I'm finding the integral
$$\int_{0}^{\infty} \frac{\log(x)}{x^{3/4}(1+x)} dx $$
I do this by considering
$$ \oint_V \frac{\log(z)}{z^{3/4}(1+z)} \,dz$$
over the closed loop shown.
I take the limit as the radius of the larger circle tends to infinity and as the radius of the smaller circle tends towards zero.
The integrand approaches zero when z tends to infinity (along C, larger circle). Assuming that the contour integral along the smaller circle tends towards zero as the smaller tends towards zero, I find that:
$$2*\int_{0}^{\infty} \frac{\log(x)}{x^{3/4}(1+x)} dx + 2\pi i*\int_{0}^{\infty} \frac{1}{x^{3/4}(1+x)} dz = \frac{-2\pi^{2}}{e^{\frac{3i\pi}{4}}} $$
$$ = \sqrt{2}\pi^{2}(1+i)$$
By the residue theorem (using the residue at z = -1)
If I take the real part of both sides, I find that
$I = \frac{\pi^{2}}{\sqrt{2}}$ (which is wrong, $ I = -\sqrt{2}\pi^{2} $)

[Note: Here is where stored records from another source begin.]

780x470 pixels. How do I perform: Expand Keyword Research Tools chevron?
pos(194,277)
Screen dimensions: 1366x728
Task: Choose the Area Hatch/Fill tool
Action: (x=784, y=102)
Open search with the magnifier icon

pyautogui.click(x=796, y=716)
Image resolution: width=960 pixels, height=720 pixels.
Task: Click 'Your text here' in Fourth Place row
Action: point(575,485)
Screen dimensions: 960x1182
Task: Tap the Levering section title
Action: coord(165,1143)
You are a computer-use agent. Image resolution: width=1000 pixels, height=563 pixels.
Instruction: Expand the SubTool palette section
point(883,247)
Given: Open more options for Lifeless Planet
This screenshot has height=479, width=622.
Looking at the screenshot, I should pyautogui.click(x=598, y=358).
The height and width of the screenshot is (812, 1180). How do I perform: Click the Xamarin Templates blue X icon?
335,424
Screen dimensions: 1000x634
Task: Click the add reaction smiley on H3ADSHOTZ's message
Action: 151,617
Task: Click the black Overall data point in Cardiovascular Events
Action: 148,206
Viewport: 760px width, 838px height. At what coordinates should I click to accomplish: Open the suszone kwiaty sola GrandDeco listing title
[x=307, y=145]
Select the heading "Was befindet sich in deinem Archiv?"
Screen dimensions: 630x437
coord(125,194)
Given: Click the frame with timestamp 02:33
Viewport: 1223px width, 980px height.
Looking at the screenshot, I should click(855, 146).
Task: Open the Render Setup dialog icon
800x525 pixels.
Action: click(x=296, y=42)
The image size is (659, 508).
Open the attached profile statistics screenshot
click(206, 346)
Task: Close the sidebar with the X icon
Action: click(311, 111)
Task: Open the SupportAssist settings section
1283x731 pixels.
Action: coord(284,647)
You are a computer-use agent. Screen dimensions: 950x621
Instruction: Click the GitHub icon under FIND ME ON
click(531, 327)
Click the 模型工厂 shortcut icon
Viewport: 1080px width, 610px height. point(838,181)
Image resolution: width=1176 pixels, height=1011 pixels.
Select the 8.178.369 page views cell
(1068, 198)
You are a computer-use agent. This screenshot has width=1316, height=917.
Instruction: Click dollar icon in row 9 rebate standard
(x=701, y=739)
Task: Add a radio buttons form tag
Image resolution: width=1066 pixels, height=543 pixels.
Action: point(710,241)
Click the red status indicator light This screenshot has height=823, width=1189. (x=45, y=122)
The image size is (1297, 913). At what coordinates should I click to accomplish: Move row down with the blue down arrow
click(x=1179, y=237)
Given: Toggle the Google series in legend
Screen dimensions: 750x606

Trying to find my error, my question is, when I take the limit of the radius of the smaller circle tending to zero, whether the line integral along that smaller circle tends to zero as i have ln(r) term which tends to -infinity. Does this mean I should take an alternative contour because of the log function? I am confused by this because the textbook suggests I use this contour I have shown.
Best Answer
With the branch cut on $[0,+\infty)$, on the lower edge of the slit the integrand becomes $$\frac{\log x + 2\pi i}{(i^3x^{3/4})(1+x)}$$ since the value of $z^{3/4}$ changes by a factor of $\exp \frac{3\cdot 2\pi i}{4} = i^3$ for each winding around the origin. Thus, taking the orientation into account, $$\frac{-2\pi^2}{\exp \frac{3\pi i}{4}} = (1 - i)\int_0^{+\infty} \frac{\log x}{x^{3/4}(1+x)}\,dx + 2\pi \int_0^{\infty} \frac{dx}{x^{3/4}(1+x)}\,.$$ Taking the imaginary part on both sides gives the result.